■ **Page text**:
· · ·

Recommended practice is to maintain a minimum of 100 to 150 feet per minute of uphole velocity for drill cuttings. Larger diameter wells for irrigation, agriculture or municipalities may violate this rule, because it may not be economically feasible to pump this much mud for the job. Uphole velocity is determined by the flow rate of the mud system, diameter of the borehole and the diameter of the drill pipe. There are many tools, including handbooks, rule of thumb, slide rule calculators and now apps on your handheld device, to calculate velocity. It is always good to remember the time it takes to get the cuttings off the bottom of the well. If you are drilling at 200 feet, then a 100-foot-per-minute velocity means that it would take two minutes to get the cuttings out of the hole. This is always a good reminder of what you are drilling through and how long ago it was that you drilled it. Ground conditions and rock formations are ever changing as you go deeper. Wouldn’t it be nice if they all remained the same?

Centrifugal-style mud pumps are very popular in our industry due to their size and weight, as well as flow rate capacity for an affordable price. There are many models and brands out there, and most of them are very good value. How does a centrifugal mud pump work? The rotation of the impeller accelerates the fluid into the volute or diffuser chamber. The added energy from the acceleration increases the velocity and pressure of the fluid. These pumps are known to be very inefficient. This means that it takes more energy to increase the flow and pressure of the fluid when compared to a piston-style pump. However, you have a significant advantage in flow rates from a centrifugal pump versus a piston pump. If you are drilling deeper wells with heavier cuttings, you will be forced at some point to use a piston-style mud pump. They have much higher efficiencies in transferring the input energy into flow and pressure, therefore resulting in much higher pressure capabilities.

· · ·

■ **Data section**:
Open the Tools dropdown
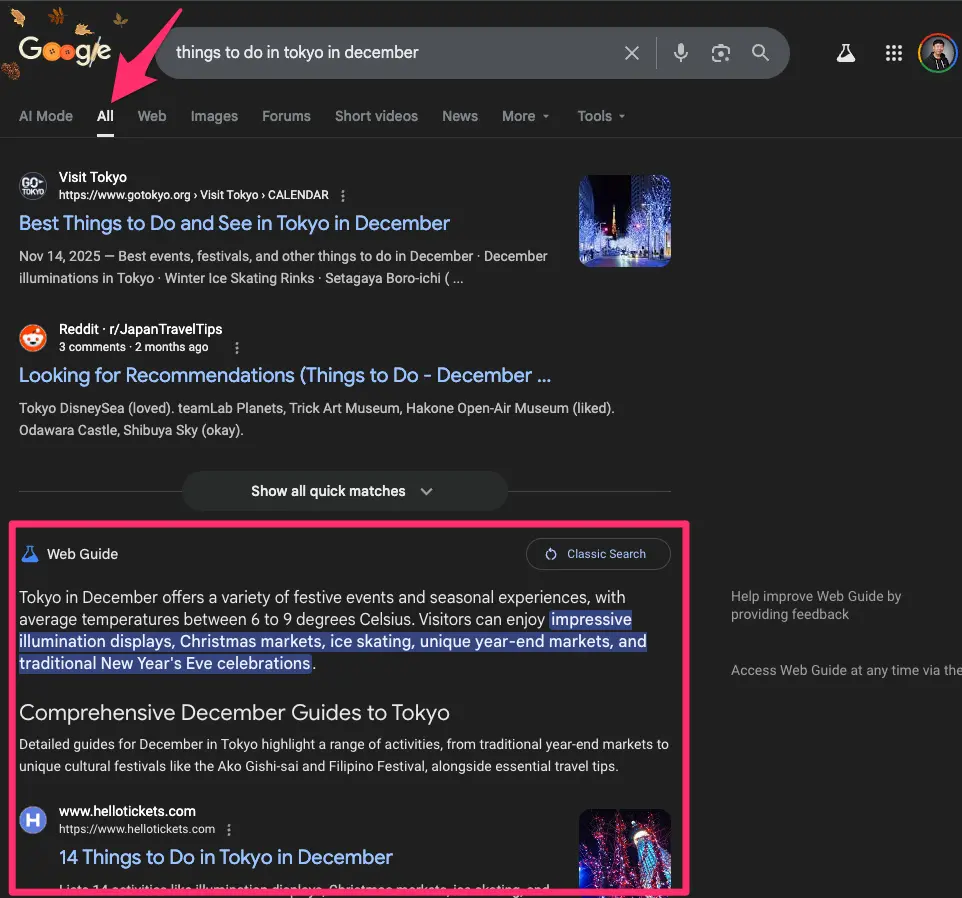The image size is (962, 898). (x=600, y=116)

· · ·

■ **Exercise goal**: Render this sentence from the drilling text into Spanish: "Uphole velocity is determined by the flow rate of the mud system, diameter of the borehole and the diameter of the drill pipe."

■ **Task output**: La velocidad ascendente se determina por el caudal del sistema de lodo, el diámetro del pozo y el diámetro de la tubería de perforación.